RECORDS FOR PROCESSING ::
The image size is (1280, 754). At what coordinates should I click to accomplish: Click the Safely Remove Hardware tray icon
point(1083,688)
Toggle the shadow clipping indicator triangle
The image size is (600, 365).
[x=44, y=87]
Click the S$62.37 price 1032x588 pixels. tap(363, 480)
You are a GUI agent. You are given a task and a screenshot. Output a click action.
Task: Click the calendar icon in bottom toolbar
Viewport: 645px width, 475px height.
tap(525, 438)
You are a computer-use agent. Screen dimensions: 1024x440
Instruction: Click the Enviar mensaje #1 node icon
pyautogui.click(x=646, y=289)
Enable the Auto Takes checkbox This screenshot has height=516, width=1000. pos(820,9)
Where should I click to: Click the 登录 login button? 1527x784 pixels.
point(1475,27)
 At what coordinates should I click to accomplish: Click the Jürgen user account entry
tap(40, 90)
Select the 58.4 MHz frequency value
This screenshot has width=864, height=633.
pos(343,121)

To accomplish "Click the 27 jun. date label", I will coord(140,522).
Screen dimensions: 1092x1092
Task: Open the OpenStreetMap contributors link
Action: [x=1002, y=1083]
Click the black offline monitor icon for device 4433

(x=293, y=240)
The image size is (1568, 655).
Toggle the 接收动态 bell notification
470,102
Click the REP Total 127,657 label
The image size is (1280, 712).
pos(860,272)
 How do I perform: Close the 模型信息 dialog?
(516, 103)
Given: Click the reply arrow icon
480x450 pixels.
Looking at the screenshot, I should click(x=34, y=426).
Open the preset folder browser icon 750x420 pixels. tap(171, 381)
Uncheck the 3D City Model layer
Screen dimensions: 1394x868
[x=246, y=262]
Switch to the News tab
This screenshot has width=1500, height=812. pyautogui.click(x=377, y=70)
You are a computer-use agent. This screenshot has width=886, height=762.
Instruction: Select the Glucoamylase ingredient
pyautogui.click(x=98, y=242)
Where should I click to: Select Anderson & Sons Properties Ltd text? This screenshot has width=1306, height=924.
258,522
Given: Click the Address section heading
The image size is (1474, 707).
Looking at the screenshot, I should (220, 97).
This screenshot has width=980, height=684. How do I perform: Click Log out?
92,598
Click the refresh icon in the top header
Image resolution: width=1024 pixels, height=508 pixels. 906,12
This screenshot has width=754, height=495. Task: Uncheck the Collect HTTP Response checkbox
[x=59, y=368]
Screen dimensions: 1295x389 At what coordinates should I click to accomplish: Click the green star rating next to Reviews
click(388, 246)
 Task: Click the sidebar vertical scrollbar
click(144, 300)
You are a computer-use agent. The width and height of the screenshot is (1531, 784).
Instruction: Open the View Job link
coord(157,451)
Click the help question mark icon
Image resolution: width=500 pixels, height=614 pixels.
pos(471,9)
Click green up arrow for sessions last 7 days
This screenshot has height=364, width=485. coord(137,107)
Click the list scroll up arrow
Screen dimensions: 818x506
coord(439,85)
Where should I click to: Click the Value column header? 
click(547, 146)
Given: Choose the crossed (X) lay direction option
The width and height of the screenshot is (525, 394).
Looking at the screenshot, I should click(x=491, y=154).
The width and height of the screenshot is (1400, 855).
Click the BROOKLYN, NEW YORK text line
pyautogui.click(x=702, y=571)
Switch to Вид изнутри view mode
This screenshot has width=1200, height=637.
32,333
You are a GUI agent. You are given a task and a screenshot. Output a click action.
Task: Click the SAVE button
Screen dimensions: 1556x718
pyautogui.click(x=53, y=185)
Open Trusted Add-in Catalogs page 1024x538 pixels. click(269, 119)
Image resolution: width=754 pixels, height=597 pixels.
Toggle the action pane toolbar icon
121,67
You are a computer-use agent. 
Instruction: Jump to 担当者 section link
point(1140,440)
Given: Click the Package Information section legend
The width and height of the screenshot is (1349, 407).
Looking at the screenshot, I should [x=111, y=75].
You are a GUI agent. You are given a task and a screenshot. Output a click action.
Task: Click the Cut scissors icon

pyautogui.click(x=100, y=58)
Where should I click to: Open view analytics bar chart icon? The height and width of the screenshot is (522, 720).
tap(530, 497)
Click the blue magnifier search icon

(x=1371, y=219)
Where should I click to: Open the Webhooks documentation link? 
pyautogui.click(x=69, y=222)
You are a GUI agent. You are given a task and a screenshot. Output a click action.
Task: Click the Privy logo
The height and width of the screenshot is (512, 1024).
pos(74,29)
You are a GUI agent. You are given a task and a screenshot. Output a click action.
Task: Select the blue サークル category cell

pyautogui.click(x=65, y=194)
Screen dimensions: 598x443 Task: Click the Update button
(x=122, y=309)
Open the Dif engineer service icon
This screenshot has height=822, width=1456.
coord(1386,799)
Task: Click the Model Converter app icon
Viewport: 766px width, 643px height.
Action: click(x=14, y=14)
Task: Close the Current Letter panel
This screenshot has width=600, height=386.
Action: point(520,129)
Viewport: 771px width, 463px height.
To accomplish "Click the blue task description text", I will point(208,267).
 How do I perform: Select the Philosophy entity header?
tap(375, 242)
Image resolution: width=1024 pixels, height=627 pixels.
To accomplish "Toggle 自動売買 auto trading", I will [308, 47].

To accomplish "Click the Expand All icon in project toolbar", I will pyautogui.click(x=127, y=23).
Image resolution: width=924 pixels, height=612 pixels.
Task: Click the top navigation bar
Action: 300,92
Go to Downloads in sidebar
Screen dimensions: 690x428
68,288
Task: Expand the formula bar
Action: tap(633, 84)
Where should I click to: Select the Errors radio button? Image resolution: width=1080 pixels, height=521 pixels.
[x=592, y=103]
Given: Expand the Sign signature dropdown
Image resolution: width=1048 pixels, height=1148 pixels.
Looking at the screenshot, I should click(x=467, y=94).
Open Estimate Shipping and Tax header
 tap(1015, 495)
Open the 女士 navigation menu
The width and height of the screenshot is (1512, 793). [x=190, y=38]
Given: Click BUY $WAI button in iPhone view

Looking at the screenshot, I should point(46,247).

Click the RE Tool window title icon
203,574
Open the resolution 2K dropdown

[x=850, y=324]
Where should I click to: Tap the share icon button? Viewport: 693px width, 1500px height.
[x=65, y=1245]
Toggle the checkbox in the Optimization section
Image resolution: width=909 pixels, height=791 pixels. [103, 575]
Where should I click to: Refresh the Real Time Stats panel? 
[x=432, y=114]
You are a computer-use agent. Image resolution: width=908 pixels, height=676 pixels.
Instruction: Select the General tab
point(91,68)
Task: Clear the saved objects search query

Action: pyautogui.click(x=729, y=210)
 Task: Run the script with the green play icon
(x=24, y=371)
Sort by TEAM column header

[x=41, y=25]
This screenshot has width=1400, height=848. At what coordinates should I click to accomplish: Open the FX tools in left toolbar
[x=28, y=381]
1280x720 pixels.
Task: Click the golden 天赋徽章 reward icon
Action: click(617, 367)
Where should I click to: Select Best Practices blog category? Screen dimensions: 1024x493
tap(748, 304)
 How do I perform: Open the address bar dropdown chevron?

ACTION ITEM ::
Restate the records word for word, leaving nothing out.

ANSWER SECTION ::
The image size is (1280, 754). At what coordinates should I click to accomplish: Click the Safely Remove Hardware tray icon
point(1083,688)
Toggle the shadow clipping indicator triangle
The image size is (600, 365).
[x=44, y=87]
Click the S$62.37 price 1032x588 pixels. tap(363, 480)
You are a GUI agent. You are given a task and a screenshot. Output a click action.
Task: Click the calendar icon in bottom toolbar
Viewport: 645px width, 475px height.
tap(525, 438)
You are a computer-use agent. Screen dimensions: 1024x440
Instruction: Click the Enviar mensaje #1 node icon
pyautogui.click(x=646, y=289)
Enable the Auto Takes checkbox This screenshot has height=516, width=1000. pos(820,9)
Where should I click to: Click the 登录 login button? 1527x784 pixels.
point(1475,27)
 At what coordinates should I click to accomplish: Click the Jürgen user account entry
tap(40, 90)
Select the 58.4 MHz frequency value
This screenshot has width=864, height=633.
pos(343,121)

To accomplish "Click the 27 jun. date label", I will coord(140,522).
Screen dimensions: 1092x1092
Task: Open the OpenStreetMap contributors link
Action: [x=1002, y=1083]
Click the black offline monitor icon for device 4433

(x=293, y=240)
The image size is (1568, 655).
Toggle the 接收动态 bell notification
470,102
Click the REP Total 127,657 label
The image size is (1280, 712).
pos(860,272)
 How do I perform: Close the 模型信息 dialog?
(516, 103)
Given: Click the reply arrow icon
480x450 pixels.
Looking at the screenshot, I should click(x=34, y=426).
Open the preset folder browser icon 750x420 pixels. tap(171, 381)
Uncheck the 3D City Model layer
Screen dimensions: 1394x868
[x=246, y=262]
Switch to the News tab
This screenshot has width=1500, height=812. pyautogui.click(x=377, y=70)
You are a computer-use agent. This screenshot has width=886, height=762.
Instruction: Select the Glucoamylase ingredient
pyautogui.click(x=98, y=242)
Where should I click to: Select Anderson & Sons Properties Ltd text? This screenshot has width=1306, height=924.
258,522
Given: Click the Address section heading
The image size is (1474, 707).
Looking at the screenshot, I should (220, 97).
This screenshot has width=980, height=684. How do I perform: Click Log out?
92,598
Click the refresh icon in the top header
Image resolution: width=1024 pixels, height=508 pixels. 906,12
This screenshot has width=754, height=495. Task: Uncheck the Collect HTTP Response checkbox
[x=59, y=368]
Screen dimensions: 1295x389 At what coordinates should I click to accomplish: Click the green star rating next to Reviews
click(388, 246)
 Task: Click the sidebar vertical scrollbar
click(144, 300)
You are a computer-use agent. The width and height of the screenshot is (1531, 784).
Instruction: Open the View Job link
coord(157,451)
Click the help question mark icon
Image resolution: width=500 pixels, height=614 pixels.
pos(471,9)
Click green up arrow for sessions last 7 days
This screenshot has height=364, width=485. coord(137,107)
Click the list scroll up arrow
Screen dimensions: 818x506
coord(439,85)
Where should I click to: Click the Value column header? 
click(547, 146)
Given: Choose the crossed (X) lay direction option
The width and height of the screenshot is (525, 394).
Looking at the screenshot, I should click(x=491, y=154).
The width and height of the screenshot is (1400, 855).
Click the BROOKLYN, NEW YORK text line
pyautogui.click(x=702, y=571)
Switch to Вид изнутри view mode
This screenshot has width=1200, height=637.
32,333
You are a GUI agent. You are given a task and a screenshot. Output a click action.
Task: Click the SAVE button
Screen dimensions: 1556x718
pyautogui.click(x=53, y=185)
Open Trusted Add-in Catalogs page 1024x538 pixels. click(269, 119)
Image resolution: width=754 pixels, height=597 pixels.
Toggle the action pane toolbar icon
121,67
You are a computer-use agent. 
Instruction: Jump to 担当者 section link
point(1140,440)
Given: Click the Package Information section legend
The width and height of the screenshot is (1349, 407).
Looking at the screenshot, I should [x=111, y=75].
You are a GUI agent. You are given a task and a screenshot. Output a click action.
Task: Click the Cut scissors icon

pyautogui.click(x=100, y=58)
Where should I click to: Open view analytics bar chart icon? The height and width of the screenshot is (522, 720).
tap(530, 497)
Click the blue magnifier search icon

(x=1371, y=219)
Where should I click to: Open the Webhooks documentation link? 
pyautogui.click(x=69, y=222)
You are a GUI agent. You are given a task and a screenshot. Output a click action.
Task: Click the Privy logo
The height and width of the screenshot is (512, 1024).
pos(74,29)
You are a GUI agent. You are given a task and a screenshot. Output a click action.
Task: Select the blue サークル category cell

pyautogui.click(x=65, y=194)
Screen dimensions: 598x443 Task: Click the Update button
(x=122, y=309)
Open the Dif engineer service icon
This screenshot has height=822, width=1456.
coord(1386,799)
Task: Click the Model Converter app icon
Viewport: 766px width, 643px height.
Action: click(x=14, y=14)
Task: Close the Current Letter panel
This screenshot has width=600, height=386.
Action: point(520,129)
Viewport: 771px width, 463px height.
To accomplish "Click the blue task description text", I will point(208,267).
 How do I perform: Select the Philosophy entity header?
tap(375, 242)
Image resolution: width=1024 pixels, height=627 pixels.
To accomplish "Toggle 自動売買 auto trading", I will [308, 47].

To accomplish "Click the Expand All icon in project toolbar", I will pyautogui.click(x=127, y=23).
Image resolution: width=924 pixels, height=612 pixels.
Task: Click the top navigation bar
Action: 300,92
Go to Downloads in sidebar
Screen dimensions: 690x428
68,288
Task: Expand the formula bar
Action: tap(633, 84)
Where should I click to: Select the Errors radio button? Image resolution: width=1080 pixels, height=521 pixels.
[x=592, y=103]
Given: Expand the Sign signature dropdown
Image resolution: width=1048 pixels, height=1148 pixels.
Looking at the screenshot, I should click(x=467, y=94).
Open Estimate Shipping and Tax header
 tap(1015, 495)
Open the 女士 navigation menu
The width and height of the screenshot is (1512, 793). [x=190, y=38]
Given: Click BUY $WAI button in iPhone view

Looking at the screenshot, I should point(46,247).

Click the RE Tool window title icon
203,574
Open the resolution 2K dropdown

[x=850, y=324]
Where should I click to: Tap the share icon button? Viewport: 693px width, 1500px height.
[x=65, y=1245]
Toggle the checkbox in the Optimization section
Image resolution: width=909 pixels, height=791 pixels. [103, 575]
Where should I click to: Refresh the Real Time Stats panel? 
[x=432, y=114]
You are a computer-use agent. Image resolution: width=908 pixels, height=676 pixels.
Instruction: Select the General tab
point(91,68)
Task: Clear the saved objects search query

Action: pyautogui.click(x=729, y=210)
 Task: Run the script with the green play icon
(x=24, y=371)
Sort by TEAM column header

[x=41, y=25]
This screenshot has width=1400, height=848. At what coordinates should I click to accomplish: Open the FX tools in left toolbar
[x=28, y=381]
1280x720 pixels.
Task: Click the golden 天赋徽章 reward icon
Action: click(617, 367)
Where should I click to: Select Best Practices blog category? Screen dimensions: 1024x493
tap(748, 304)
 How do I perform: Open the address bar dropdown chevron?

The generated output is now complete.